Against the court's better judgment, it indulged Plaintiffs. It should have been obvious that the Amended Complaint does not contain specific factual allegations regarding probable cause when the Plaintiffs directed the court to fifty-seven of the sixty-one paragraphs in the Amended Complaint's factual background section. If there is a connection to be drawn between the facts pled and the probable cause element, it was not obvious to the court. Accordingly, the Amended Complaint does not plead the fourth element of malicious prosecution.

2. Fifth element: Termination in plaintiff's favor

Defendants also argue that the fifth element of a malicious prosecution claim cannot be met because the 1255 Action was not terminated in Plaintiffs' favor because the parties were ordered to arbitrate the claims in the lawsuit. Dkt. #10 at 4. Plaintiffs contend that enforcement of the arbitration provision-at their urging-was a termination in their favor. Dkt. #11 at 8.

******************************

» CHALLENGES:
1. Copy out the passage on malicious prosecution word for word, starting at the words "Against the court's" and ending after the words "of malicious prosecution.".
2. In the listing, rewrite every line from the one containing "still [415, 1265]" through the one containing "Blackmere [597, 950]", keeping each word as it is and adding 145 to every coordinate. Give only those lines.

Item position listing
******************************

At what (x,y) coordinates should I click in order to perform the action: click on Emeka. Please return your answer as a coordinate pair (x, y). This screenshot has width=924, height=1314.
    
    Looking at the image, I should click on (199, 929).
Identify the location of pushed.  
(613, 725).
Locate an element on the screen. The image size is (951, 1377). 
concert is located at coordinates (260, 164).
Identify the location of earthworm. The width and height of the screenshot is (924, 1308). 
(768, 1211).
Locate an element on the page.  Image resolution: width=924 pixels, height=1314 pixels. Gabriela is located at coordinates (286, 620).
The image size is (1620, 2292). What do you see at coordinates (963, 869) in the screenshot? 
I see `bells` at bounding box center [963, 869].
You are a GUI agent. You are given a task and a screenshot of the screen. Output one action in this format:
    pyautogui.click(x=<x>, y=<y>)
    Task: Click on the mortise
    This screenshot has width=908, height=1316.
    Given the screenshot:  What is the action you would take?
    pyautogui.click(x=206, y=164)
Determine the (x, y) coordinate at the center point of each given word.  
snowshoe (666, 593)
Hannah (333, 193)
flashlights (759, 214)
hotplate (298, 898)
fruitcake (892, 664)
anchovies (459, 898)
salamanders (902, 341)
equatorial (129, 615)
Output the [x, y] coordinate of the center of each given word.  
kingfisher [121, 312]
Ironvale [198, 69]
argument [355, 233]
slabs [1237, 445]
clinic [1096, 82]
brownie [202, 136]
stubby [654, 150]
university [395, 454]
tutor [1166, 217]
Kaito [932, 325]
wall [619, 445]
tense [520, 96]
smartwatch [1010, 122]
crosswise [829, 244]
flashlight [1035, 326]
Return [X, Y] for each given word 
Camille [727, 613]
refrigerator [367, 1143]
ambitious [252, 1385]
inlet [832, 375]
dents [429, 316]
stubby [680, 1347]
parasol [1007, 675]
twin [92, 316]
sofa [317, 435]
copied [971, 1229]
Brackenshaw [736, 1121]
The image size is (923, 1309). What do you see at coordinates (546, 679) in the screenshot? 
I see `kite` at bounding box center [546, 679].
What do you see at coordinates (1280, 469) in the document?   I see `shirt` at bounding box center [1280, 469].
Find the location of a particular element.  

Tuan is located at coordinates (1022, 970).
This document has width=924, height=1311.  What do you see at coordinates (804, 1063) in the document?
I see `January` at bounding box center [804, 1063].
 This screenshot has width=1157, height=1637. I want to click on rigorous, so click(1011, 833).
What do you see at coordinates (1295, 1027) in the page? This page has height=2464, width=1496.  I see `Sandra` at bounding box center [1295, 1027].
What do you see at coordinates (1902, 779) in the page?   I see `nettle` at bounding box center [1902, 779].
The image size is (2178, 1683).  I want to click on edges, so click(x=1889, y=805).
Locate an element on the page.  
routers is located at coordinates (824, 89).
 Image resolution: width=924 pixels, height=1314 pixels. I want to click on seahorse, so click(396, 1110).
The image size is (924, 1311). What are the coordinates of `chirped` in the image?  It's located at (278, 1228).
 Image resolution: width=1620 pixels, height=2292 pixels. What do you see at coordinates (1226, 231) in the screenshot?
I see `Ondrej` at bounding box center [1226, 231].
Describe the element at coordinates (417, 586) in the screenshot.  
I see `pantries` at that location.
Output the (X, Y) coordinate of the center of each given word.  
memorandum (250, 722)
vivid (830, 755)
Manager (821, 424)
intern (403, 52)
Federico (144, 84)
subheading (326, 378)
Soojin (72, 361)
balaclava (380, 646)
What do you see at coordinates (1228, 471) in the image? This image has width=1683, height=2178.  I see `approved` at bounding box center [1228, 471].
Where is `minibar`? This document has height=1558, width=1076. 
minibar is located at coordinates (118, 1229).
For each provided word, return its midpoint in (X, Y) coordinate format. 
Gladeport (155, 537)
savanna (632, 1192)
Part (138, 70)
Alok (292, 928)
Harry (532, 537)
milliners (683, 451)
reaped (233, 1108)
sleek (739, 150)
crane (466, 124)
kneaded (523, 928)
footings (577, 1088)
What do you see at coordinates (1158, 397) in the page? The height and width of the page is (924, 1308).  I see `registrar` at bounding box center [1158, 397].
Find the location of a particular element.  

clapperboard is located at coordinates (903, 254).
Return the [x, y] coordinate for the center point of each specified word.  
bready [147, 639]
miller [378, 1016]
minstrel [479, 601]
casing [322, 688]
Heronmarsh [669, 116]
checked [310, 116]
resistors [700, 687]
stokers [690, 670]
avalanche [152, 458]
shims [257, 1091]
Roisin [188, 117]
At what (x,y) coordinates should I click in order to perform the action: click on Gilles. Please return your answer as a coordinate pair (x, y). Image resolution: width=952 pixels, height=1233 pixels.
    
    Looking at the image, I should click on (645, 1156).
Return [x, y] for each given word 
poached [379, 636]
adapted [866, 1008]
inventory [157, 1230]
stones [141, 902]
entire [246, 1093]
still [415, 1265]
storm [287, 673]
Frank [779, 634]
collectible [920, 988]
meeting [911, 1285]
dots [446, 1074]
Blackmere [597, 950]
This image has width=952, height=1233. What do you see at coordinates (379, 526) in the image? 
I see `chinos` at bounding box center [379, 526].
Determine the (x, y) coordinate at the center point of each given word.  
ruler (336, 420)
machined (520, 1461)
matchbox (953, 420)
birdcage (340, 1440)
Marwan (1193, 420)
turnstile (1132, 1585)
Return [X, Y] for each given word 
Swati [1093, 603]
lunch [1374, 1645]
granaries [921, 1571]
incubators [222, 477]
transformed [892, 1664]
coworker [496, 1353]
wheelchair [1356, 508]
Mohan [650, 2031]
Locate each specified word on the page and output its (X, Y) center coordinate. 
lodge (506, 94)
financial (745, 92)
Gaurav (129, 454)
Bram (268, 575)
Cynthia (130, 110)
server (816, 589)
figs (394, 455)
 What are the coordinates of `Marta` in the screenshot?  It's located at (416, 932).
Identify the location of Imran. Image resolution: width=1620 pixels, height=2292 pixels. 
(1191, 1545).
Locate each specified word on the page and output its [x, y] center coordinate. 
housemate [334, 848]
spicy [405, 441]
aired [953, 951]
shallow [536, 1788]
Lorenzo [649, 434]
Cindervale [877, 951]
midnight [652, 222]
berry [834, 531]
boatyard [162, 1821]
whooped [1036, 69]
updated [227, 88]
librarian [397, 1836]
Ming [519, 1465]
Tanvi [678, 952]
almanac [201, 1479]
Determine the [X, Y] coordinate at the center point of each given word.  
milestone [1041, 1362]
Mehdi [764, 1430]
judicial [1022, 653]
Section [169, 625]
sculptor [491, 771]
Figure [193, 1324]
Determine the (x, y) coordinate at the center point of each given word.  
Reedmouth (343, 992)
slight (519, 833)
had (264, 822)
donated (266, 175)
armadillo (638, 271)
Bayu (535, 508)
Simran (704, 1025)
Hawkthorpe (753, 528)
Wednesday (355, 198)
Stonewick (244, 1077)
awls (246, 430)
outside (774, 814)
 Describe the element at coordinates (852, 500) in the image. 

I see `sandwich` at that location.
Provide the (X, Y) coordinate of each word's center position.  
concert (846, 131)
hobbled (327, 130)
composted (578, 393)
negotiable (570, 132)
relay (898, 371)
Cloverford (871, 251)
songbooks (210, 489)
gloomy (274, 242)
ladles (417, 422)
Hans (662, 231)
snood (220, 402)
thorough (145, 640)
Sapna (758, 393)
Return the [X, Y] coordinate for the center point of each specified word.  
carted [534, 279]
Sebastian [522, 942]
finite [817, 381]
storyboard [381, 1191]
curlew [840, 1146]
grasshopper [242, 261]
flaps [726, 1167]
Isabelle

******************************

» ANSWER SET:
1.
Against the court's better judgment, it indulged Plaintiffs. It should have been obvious that the Amended Complaint does not contain specific factual allegations regarding probable cause when the Plaintiffs directed the court to fifty-seven of the sixty-one paragraphs in the Amended Complaint's factual background section. If there is a connection to be drawn between the facts pled and the probable cause element, it was not obvious to the court. Accordingly, the Amended Complaint does not plead the fourth element of malicious prosecution.

2.
still [560, 1410]
storm [432, 818]
Frank [924, 779]
collectible [1065, 1133]
meeting [1056, 1430]
dots [591, 1219]
Blackmere [742, 1095]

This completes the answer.